I’ve been working 50-hour weeks all summer at a day camp, my first “real” job. And god, it’s fucking tough. No matter how much you love kids, and I tend to really like ’em, 10 hours a day with 25 eight-year-olds is a bit much for anybody. And although I consider myself very mature, kids know how to push your buttons. By the end of the day I often give up and just start pleading with them. No matter how good of an attitude you have — and I’ve come to realize over the past month that the key is to find the kid’s actions funny, rather than annoying — it can get rough.
Now, my social battery is low on good days, but I haven’t really seen my friends much this summer. Most of them are gone anyway, but I have trouble finding the energy or motivation to commit to plans that don’t involve lying on a couch. I did make an exception last week, though.

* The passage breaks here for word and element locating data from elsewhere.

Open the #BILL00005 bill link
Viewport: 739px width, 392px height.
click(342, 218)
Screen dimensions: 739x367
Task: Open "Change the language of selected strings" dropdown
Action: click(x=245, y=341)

I’m not much of a concert person. I don’t like people bumping into me or spilling beer on me, or my sneakers getting sticky. I don’t like standing still for that long, and I like dancing in public even less. But more than that, I have trouble staying grounded in the experience, so I don’t often enjoy concerts. I’m that way with a lot of things, but especially things that are amped up, that you are supposed to enjoy, because then I feel pressure to enjoy them.
That being said, I’ve been causally in love with Julien Baker for a couple years now, and I almost foamed at the mouth when I saw she was opening for Courtney Barnett at the State. As much as I would absolutely love to write a couple self-indulgent paragraphs exploring my feelings for her music, her story, etc., I have enough awareness left to realize that is not at all interesting to read from someone with zero musical expertise. So let’s just agree she is incredible and move on.

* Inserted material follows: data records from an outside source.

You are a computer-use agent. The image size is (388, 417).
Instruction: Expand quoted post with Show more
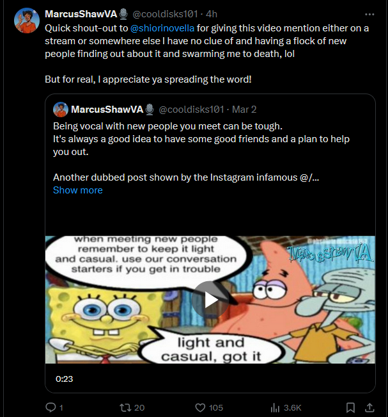click(78, 190)
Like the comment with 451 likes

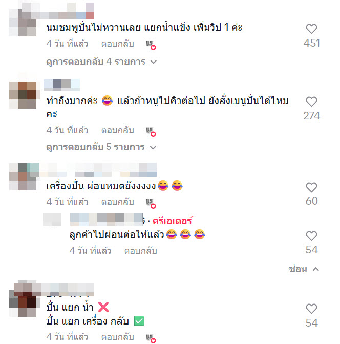point(311,29)
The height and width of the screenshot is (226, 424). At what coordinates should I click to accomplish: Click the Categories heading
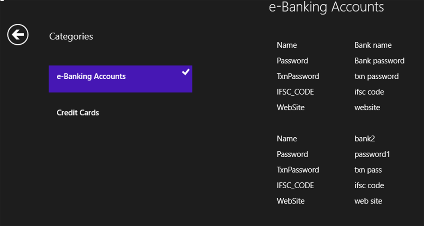(x=71, y=36)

Wednesday, the day of the show, was a rough day at work. Suffice it to say that a game of silent ball quickly ended with a half dozen children jumping on me. So I was not so enthusiastic about going to the show. But I showered and washed off the layers of sunscreen, bug spray and sweat, and put on a bold front. We got to the show a couple minutes after Baker was supposed to start, because I needed to stop at an ATM, there being no way in hell I would leave without a t-shirt or some similar merch, and I had that painfully earned paycheck burning a hole in my pocket.

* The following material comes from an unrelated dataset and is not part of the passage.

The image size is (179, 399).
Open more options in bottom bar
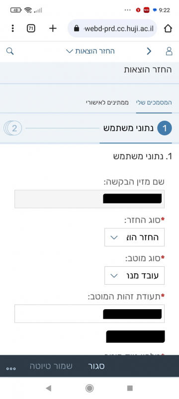[x=11, y=369]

We found standing room, and I was transfixed immediately. Baker’s music is sad, and not dance-y at all — sway-y, at best. But she has some intense passion and emotions, and a voice that seems to come from her whole being. I was able to ignore the rude people who barged their way in front of us and proceeded to make out (and then ask the people around them who was on stage).
But I wasn’t able to ignore what I interpreted as visible frustration and pain on Baker’s face. I know I was projecting, but it almost hurt to watch her perform these heart-wrenching songs. I became ungrounded, ripped from the experience. I had, up until that point, been able to be present, because Baker is the only person I would ever fan-girl over. But then to witness her like that, performing, I needed to form a narrative, an explanation in my head.
I knew it was her last show with Barnett, so was that it? Was it the crowd? I needed to know. Baker’s set was over all too soon, and I was left melancholy and out of it. We went up to the balcony for Barnett’s set, where I was able to get back into it. There was a little girl with big ear protectors next to us, dancing around carefree, and two women in front of us doing the same. Barnett’s much harder, rockier sound got me dancing a bit, and I could ground myself again. But then the girl next to us got more and more tired, and the women in front of us less and less enthusiastic — they seemed to be upset with one another, and one gave up on the show entirely and went on Instagram.
Boom — I was ungrounded again. I guess I hadn’t realized how much I rely on people around me to influence my emotions, to make me happy or sad. But despite all of this, I would say this was the best show I’ve ever been to. Granted, my concert days have been few. Still, that’s something to build on.